Come sostiene Saffiotti: “la crudele realtà della violenza contro ragazze e donne non è un fenomeno isolato, ma la manifestazione concreta di strutture sessiste, patriarcali, misogine e capitaliste profondamente radicate che hanno plasmato e continuano a plasmare la società”[1] (Safiotti, 2024). Il patriarcato è un sistema che gestisce la disuguaglianza tra i sessi, con il sessismo come tecnologia politica, mentre la misoginia è il linguaggio d'odio che sostiene questa tecnologia politica e il sistema patriarcale. “Non c'è patriarcato senza sessismo, non c'è sessismo senza misoginia”[2].

Il patriarcato è, dunque, una forma di organizzazione sociale in cui le relazioni sono governate da due principi fondamentali: le donne sono gerarchicamente subordinate agli uomini; i giovani sono gerarchicamente subordinati agli uomini più anziani. La violenza di genere, quindi, non è solo il comportamento individuale di alcuni uomini, ma un sistema istituzionalizzato e legittimato dal patriarcato, motivo per cui è così difficile spezzare il ciclo della violenza senza un cambiamento dell'intera struttura sociale.

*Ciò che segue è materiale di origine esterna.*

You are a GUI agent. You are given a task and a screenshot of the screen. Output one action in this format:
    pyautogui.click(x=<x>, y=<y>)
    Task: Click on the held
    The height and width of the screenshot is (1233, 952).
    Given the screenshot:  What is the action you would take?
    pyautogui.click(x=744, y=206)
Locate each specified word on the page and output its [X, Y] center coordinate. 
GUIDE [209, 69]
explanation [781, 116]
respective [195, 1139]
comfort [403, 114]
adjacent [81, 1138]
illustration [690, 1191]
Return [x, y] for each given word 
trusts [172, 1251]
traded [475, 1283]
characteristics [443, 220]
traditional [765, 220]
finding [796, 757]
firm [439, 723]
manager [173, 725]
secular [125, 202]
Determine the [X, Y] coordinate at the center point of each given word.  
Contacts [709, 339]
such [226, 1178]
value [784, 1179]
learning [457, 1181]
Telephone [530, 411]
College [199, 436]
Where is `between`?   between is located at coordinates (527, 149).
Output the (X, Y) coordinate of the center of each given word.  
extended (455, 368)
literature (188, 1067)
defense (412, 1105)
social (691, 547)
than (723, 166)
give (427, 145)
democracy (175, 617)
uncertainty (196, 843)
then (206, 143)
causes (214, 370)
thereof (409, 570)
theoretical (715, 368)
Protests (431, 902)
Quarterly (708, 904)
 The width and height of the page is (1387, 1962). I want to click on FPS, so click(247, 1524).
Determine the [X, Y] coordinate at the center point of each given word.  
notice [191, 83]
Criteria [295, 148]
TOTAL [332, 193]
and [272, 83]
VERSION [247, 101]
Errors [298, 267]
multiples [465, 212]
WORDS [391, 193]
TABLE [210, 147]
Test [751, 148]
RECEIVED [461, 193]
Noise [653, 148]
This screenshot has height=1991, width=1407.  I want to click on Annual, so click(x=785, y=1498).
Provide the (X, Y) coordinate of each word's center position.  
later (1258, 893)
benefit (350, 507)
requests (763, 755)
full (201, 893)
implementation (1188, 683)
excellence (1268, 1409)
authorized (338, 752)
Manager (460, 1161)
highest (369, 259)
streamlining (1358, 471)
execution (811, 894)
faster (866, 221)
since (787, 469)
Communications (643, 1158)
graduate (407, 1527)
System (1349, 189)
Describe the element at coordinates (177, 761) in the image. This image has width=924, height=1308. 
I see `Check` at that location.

I discorsi religiosi che avvengono soprattutto nei movimenti tradizionalisti rafforzano l'idea simbolica che la famiglia tradizionale salverà la società. Nella famiglia tradizionale, l'uomo è il capofamiglia, mentre la donna è la moglie, sempre pronta a servire il marito, e la madre dedita ai figli. La violenza contro ragazze e donne è rafforzata dal discorso religioso, che viene inteso come norma, verità, perché è Dio che parla attraverso il pastore, il sacerdote, il leader religioso, come parte integrante del cristianesimo patriarcale.

I leaders religiosi cristiani di gruppi tradizionalisti e vicini ai movimenti politici di estrema destra, propongono letture e interpretazioni fondamentaliste dei testi biblici, affermando la sottomissione e il silenzio delle donne, scoraggiando la denuncia, suggerendo alla donna di pregare per il marito, perché deve essere posseduto, o addirittura affermando che, proprio come Gesù ha portato la croce, anche la donna deve portare la sua, suggerendo la sottomissione e l'invisibilità della violenza che si consuma all'interno delle famiglie. Molte donne obbediscono e rimangono in silenzio senza mettere in discussione le parole del leader religioso, il che può portarle a diventare vittime di violenza e persino di femminicidio. C’è una pseudo-spiritualità incentivata da leaders religiosi che non fanno altro che rafforzare il modello culturale patriarcale, con i suoi derivati di misoginia e omofobia.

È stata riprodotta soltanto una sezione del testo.